When lawmakers voted 30-13 vote to repeal the state’s death penalty last week, Republicans delivered 17 of the votes in favor of the measure, outnumbering the 13 votes Republicans cast against it, according to The Wall Street Journal.

GOP Gov. Pete Ricketts has vowed to veto the bill. But the recent vote shows how the politics around the death penalty are shifting amid a spate of executions that had problems, shortages of drugs needed to carry out lethal injections, and fears that the system ensnares people who aren’t guilty.

Some Nebraska conservatives called the death penalty unfair to victims’ families, which often have to wait for years to see a punishment carried out. Others called it antithetical to their antiabortion beliefs, while others mentioned the risk of wrongly executing the innocent.

Many said that the system has essentially ground to a halt. Nebraska doesn’t have the drugs it needs to execute any of its 11 death-row inmates, and its last execution came in 1997.

Then there is the cost. Death-penalty proponents say lengthy court proceedings, appeals and higher levels of security often required for death-row inmates contribute to higher costs.

Several hurdles still lie in the path of those supporting repeal. Overriding Ricketts’s veto would require another roll call of 30 votes in the state’s lone legislative chamber, the Unicameral, and putting an end to a possible filibuster by opponents would require 33 votes.

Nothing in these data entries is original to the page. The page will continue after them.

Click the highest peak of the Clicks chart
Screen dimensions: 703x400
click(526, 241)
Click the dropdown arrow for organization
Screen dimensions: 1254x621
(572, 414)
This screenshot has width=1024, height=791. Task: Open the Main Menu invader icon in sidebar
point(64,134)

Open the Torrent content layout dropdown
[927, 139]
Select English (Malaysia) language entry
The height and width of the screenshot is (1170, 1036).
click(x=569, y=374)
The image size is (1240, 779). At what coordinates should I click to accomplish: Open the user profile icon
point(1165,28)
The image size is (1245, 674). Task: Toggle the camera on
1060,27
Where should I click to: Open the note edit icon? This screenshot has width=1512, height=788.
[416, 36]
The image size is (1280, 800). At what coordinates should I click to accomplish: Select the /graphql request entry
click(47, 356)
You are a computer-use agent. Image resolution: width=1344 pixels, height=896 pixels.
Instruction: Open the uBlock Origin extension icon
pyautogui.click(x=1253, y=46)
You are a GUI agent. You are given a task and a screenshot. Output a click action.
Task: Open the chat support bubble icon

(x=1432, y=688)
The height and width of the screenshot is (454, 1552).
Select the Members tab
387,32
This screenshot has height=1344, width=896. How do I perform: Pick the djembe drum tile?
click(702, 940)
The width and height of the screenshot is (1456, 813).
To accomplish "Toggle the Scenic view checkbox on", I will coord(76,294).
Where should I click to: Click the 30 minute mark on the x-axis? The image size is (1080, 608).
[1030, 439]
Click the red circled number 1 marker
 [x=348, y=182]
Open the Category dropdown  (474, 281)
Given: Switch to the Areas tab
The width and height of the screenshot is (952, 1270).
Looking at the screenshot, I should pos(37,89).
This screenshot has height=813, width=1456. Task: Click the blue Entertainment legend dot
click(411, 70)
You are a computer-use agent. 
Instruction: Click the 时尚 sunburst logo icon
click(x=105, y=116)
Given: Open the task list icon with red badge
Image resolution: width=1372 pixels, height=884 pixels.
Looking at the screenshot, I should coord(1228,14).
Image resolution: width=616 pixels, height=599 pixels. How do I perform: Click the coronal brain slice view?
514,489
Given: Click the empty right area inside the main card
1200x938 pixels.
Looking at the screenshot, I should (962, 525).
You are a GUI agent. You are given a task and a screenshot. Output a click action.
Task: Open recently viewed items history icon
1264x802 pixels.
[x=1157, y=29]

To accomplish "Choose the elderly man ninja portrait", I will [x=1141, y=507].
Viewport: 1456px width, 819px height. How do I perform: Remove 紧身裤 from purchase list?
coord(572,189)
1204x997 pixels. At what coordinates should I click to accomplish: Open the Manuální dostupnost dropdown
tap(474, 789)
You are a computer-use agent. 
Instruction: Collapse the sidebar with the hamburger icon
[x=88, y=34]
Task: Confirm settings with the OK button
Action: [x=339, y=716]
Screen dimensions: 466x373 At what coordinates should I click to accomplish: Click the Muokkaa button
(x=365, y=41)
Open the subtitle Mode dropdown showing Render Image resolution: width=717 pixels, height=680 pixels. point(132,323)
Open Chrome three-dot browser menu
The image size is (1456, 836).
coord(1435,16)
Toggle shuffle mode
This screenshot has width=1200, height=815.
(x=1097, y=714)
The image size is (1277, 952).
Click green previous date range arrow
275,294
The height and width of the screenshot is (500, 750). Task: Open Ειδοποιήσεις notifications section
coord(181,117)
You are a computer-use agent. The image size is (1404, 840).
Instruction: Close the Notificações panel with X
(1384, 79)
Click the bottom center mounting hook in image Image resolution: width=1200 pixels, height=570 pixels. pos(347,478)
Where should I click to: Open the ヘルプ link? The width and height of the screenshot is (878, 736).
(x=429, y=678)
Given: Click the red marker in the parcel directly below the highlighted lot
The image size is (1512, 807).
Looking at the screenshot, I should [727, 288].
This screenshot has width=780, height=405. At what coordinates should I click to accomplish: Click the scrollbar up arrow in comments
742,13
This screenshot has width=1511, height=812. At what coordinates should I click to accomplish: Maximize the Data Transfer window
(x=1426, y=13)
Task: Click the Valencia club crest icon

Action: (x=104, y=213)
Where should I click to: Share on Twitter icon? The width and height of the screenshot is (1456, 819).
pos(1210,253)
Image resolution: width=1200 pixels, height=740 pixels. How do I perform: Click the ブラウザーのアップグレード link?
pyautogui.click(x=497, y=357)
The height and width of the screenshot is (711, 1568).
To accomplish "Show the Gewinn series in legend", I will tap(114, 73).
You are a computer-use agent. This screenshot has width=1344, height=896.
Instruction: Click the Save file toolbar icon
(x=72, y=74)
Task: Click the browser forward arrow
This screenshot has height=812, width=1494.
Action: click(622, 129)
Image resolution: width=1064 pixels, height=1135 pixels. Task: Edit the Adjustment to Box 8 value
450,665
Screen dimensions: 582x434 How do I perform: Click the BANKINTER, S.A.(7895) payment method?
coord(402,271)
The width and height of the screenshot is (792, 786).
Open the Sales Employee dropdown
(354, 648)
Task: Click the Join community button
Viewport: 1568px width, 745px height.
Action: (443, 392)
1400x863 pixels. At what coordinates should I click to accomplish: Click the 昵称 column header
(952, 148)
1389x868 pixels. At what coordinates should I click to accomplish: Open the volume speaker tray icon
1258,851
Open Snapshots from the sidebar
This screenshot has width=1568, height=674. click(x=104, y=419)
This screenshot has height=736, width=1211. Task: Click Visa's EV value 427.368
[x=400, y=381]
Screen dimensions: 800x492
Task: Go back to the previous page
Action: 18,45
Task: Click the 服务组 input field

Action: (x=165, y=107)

Thirty-two states currently have the power to sentence inmates to death. Since 2007, the death penalty has been abolished in six states -- Connecticut, Illinois, Maryland, New Jersey, New Mexico and New York. Governors in both Washington and Oregon have issued moratoriums on executions in recent years, citing concerns that the use of the death penalty is inconsistently administered. Delaware is currently considering a bill to abolish its death penalty.